Ma non è finita qui: il cibo si è spostato anche in luoghi che appaiono, a tutta prima impensabili. Chi di noi si sarebbe sognato di poter andare in libreria (vedi  GallaCaffé a Porta Castello) e trovare che, in un angolo predisposto, vi sono tavoli per consumare un pasto con prodotti di buon rilievo? Chi pensava, fino a qualche anno fa, di andare in un negozio di alimentari (vedi Roscioli a Roma, Peck a Milano, Il Ceppo a Vicenza, Macelleria Damìni ad Arzignano) e, in una parte del locale trovare un piccolo ristorante dove poter degustare non solo i salumi e quant’altro in vendita, ma anche piatti preparati con competenza (Polenta e Bacalà alla Vicentina o alla roveretana oppure carni frollate e servite quasi crude di razze pregiate come La Granda o la Fassona abbinate a grandi vini selezionati).

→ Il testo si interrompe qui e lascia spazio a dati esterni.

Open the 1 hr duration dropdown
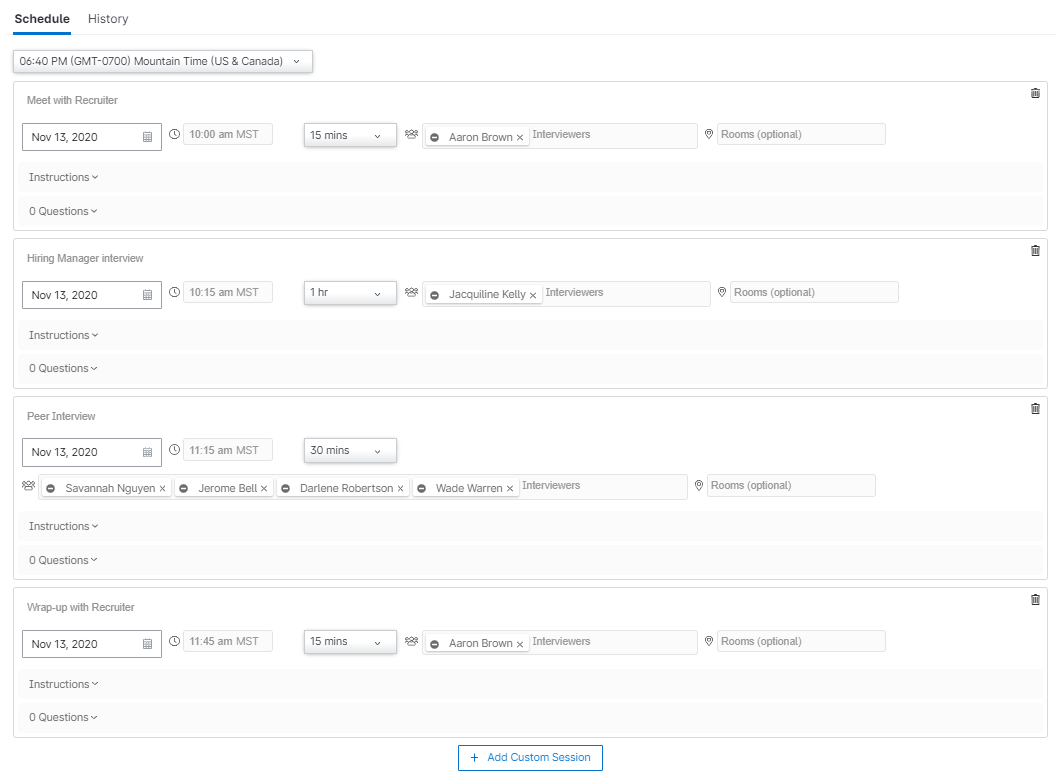 (x=350, y=293)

Si mangia ai tavoli o intorno ad una bella esposizione di specialità preparate, dalle 10 di mattina alle 2 di notte, una soluzione che unisce street-food, trattoria e salotto. Puoi andare al bar a qualsiasi ora e chiedere una pastasciutta e, senza problemi, mettono un piatto surgelato in forno a microonde e, dopo 5 minuti, hai la pasta calda e profumata. E non è più questione di censo a separare i clienti dai luoghi del cibo: Barak Obama fuori Washington con Medvedev ha scelto di mangiare pollo fritto e hamburger al “Raay’s hell Burger” friggitoria di fama di Alexandria.
E non c’è fine all’offerta: le pescherie iniziano ora a preparare in locali vicino al negozio triglie, scampi, polipetti e cicchetti succulenti combinati ad un buon bicchier di vino, come il nostro Claudio della Pescarìa che ha aperto con successo il Bàcaro in Piazza Biade. In pochi anni abbiamo visto entrare massicciamente nel panorama dell’offerta locali di cucina giappo-cino-libanese e messicano trasformando o influenzando le nostre abitudini alimentari soprattutto dei più giovani; ma anche i grandi chef hanno cominciato ad ispirarsi alle abitudini e alle gastronomie etniche.
Con tutto ciò, è la ristorazione tradizionale stretta d’assedio da tutte le parti: e non è solo la crisi a cambiare il format del nostro appetito. Certo spendere meno è importante, ma si mangia anche meno. I quattro pilastri del menu all’italiana: antipasto, primo, secondo e dolce si sono assottigliati, sicché è quasi normale che si mangino solo due piatti del tradizionale pranzo e se ne può modulare la velocità, secondo le nostre esigenze.  Si mangia in 5 minuti un piatto già pronto e si gode una cena per tre ore. Per i ristoratori diventa problematico tarare i costi per un pranzo di due portate : le spese fisse (personale, affitto, energia) vanno ad incidere per il 70% del prezzo del pranzo e questo porta a risparmiare sulla materia prima, orrore!!. Tornare in campagna a prendere i prodotti della terra e dell’orto è così problematico? Sembra proprio di sì; la ristorazione, per fortuna non tutta (vedi i nostri stellati: Le Calandre a Rubàno, La Pèca di Lonigo, La Locanda di Piero a Montecchio Precalcino, Casin del Gamba ad Altissimo), ha perso così quella capacità di dare al commensale gioia, nel servire quei piatti che nella vita familiare costituivano la memoria distintiva di sapori gusti e profumi autentici.
Il grande chef cerca allora di sfuggire alla sfida del “veloce e poco costoso” e varca nuove frontiere del gusto, raffinando e affinando su valori sempre più tecnici, sempre più costruiti in laboratorio. Cucina che, ad un rango molto elevato, modifica strutturalmente la materia fino a farla diventare qualcosa di diverso dal sapore primario che il prodotto ha in sé (esempi da noi: El Coq di Marano, Spinechele Resort a Schio L’aqua crua di Barbarano).
Per concludere, vi invito, nella scelta di dove andare a mangiare, a seguire il detto: “chi più spende , meno spende”; ed uscirete dal locale soddisfatti e gioiosi.